Woke up under the mesh in my bivy - covered in flies. One fly in particular had my attention - a blow fly - a biting fly. This presumptuous little fella bit me through the mesh. I unzipped my bivy, caught the SOB, pulled off a wing, and flicked him to the bush. Two days – 400 km and no shower in between was really wearing on my karmic feelings towards the lowest forms of wildlife.

Fortunately, Cowell provided the shower and much more. It could best be described (and is we were told) as the kind of town that lends itself to movies set in Australia’s past. Cowell’s buildings are wonderful, tan, solid-stone, and are surrounded by large corrugated, iron verandas that are typical of classic Australian homes. It is the kind of town with two pubs and a town monument (in addition to the requisite ANZAC monument in every Australian town no matter the size) - a large and ugly black stump. It exists in memory to that time, some 40-odd years ago, of the Great New Year’s Prank of Cowell when someone put this stump in the middle of the street between the two pubs with the ambiguous sign of "best pub this side of the stump." I suppose they still talk of that day. Incidentally, the actual stump monument is not the original stump. It was stolen years ago and was replaced with an equally large and ugly black stump. No one knows what happened to the original.

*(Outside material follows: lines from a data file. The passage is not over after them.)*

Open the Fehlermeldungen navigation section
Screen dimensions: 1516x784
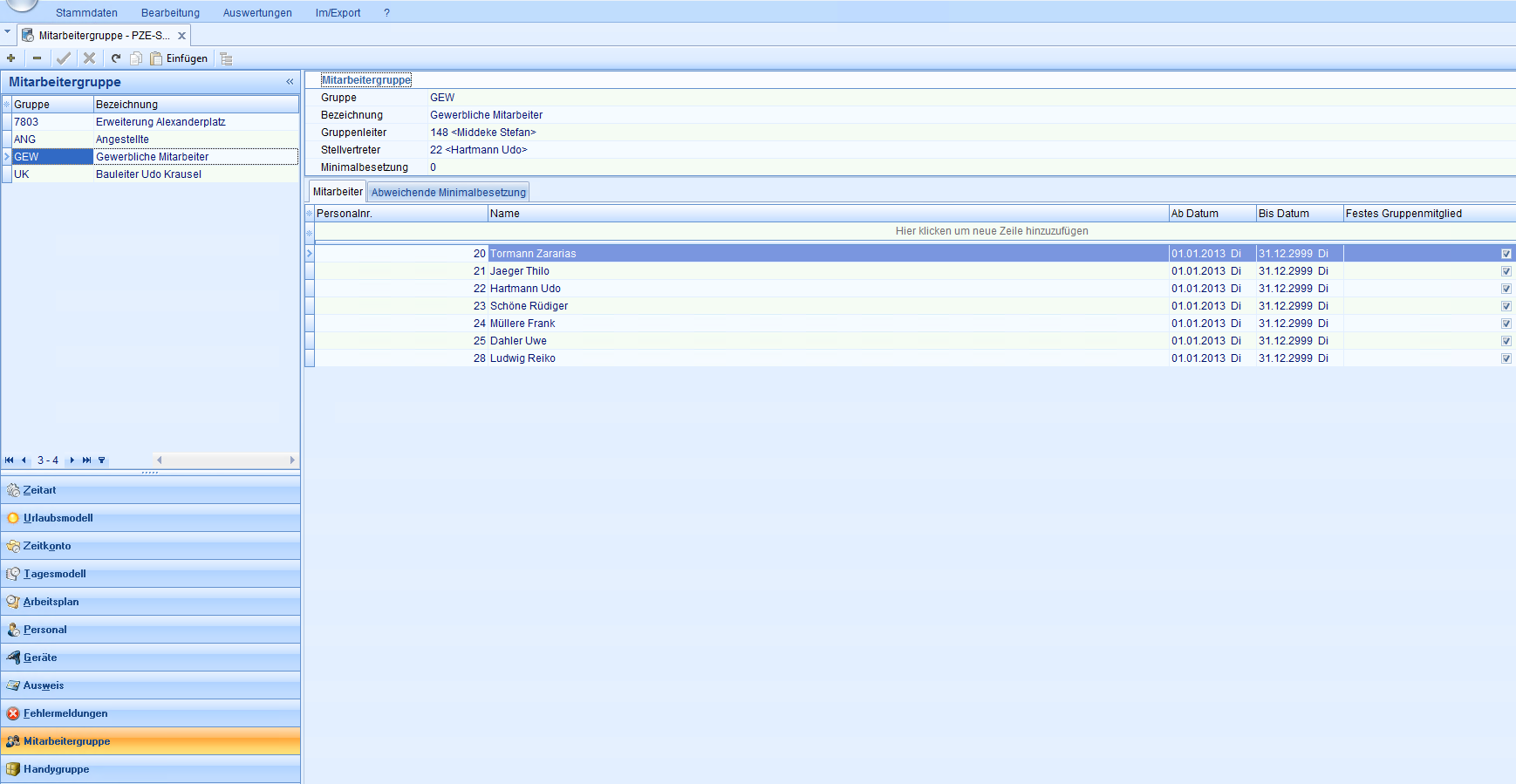point(65,713)
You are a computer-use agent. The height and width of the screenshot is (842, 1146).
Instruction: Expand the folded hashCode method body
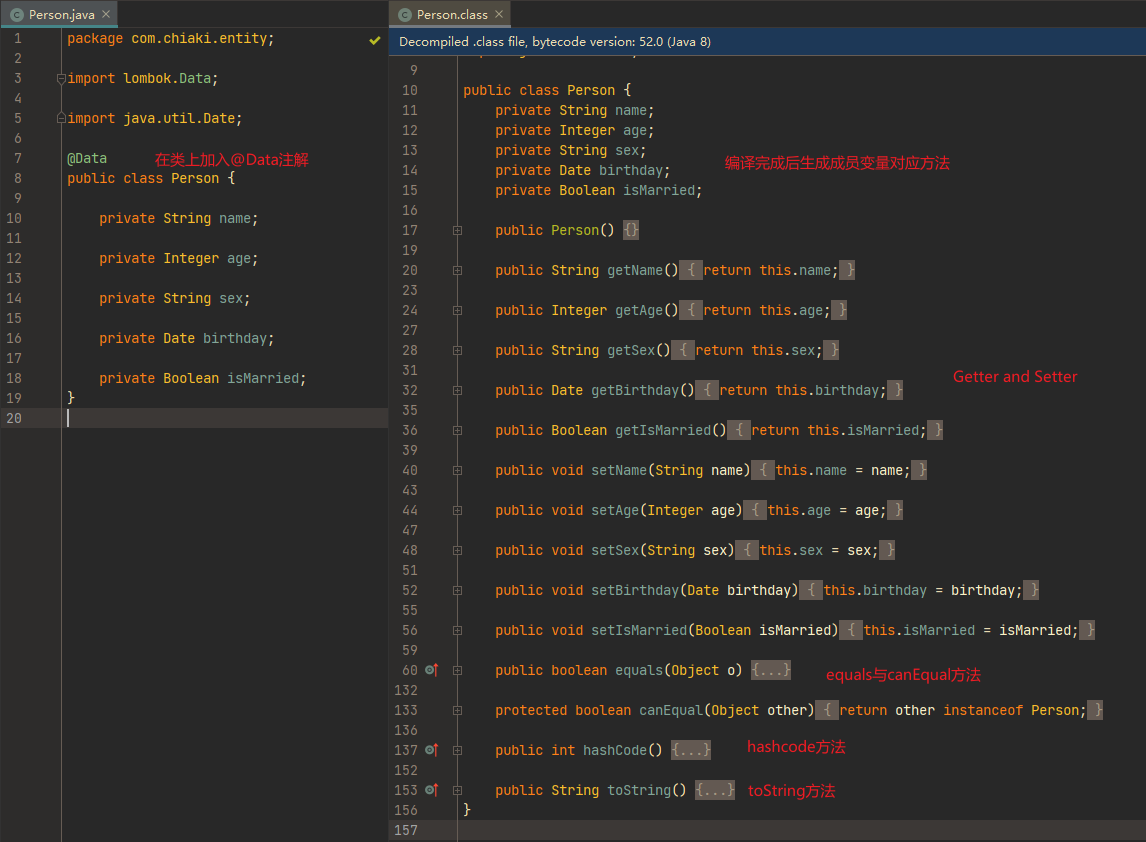point(691,750)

I suspect it sits in someone’s back yard.

The proprietor of the caravan park took pity on us and let us shower despite our not staying the night. The bathroom had music. David Bowie was playing. When you don’t travel with an i-pod, it makes all the music you hear that much sweeter. I threw in a load of laundry and explored the town.

The Ebb and Flow Cafe earned our business that morning. This up-market joint has, no doubt, been built in response to the ferry from Lucky Bay -14 km north that cuts off several hours of drive time from Adelaide; this was the ferry we planned to catch. Cowell has and will continue to have an influx of Adelaide’s money, and places like the Ebb and Flow will continue to be built. It was a classy establishment, still honest to the old building style charm with worn wood planks, classic molding and well-done country murals on the way to the bathroom out the back. We ate well and lingered a bit to long. We rushed, well-washed, towards the ferry.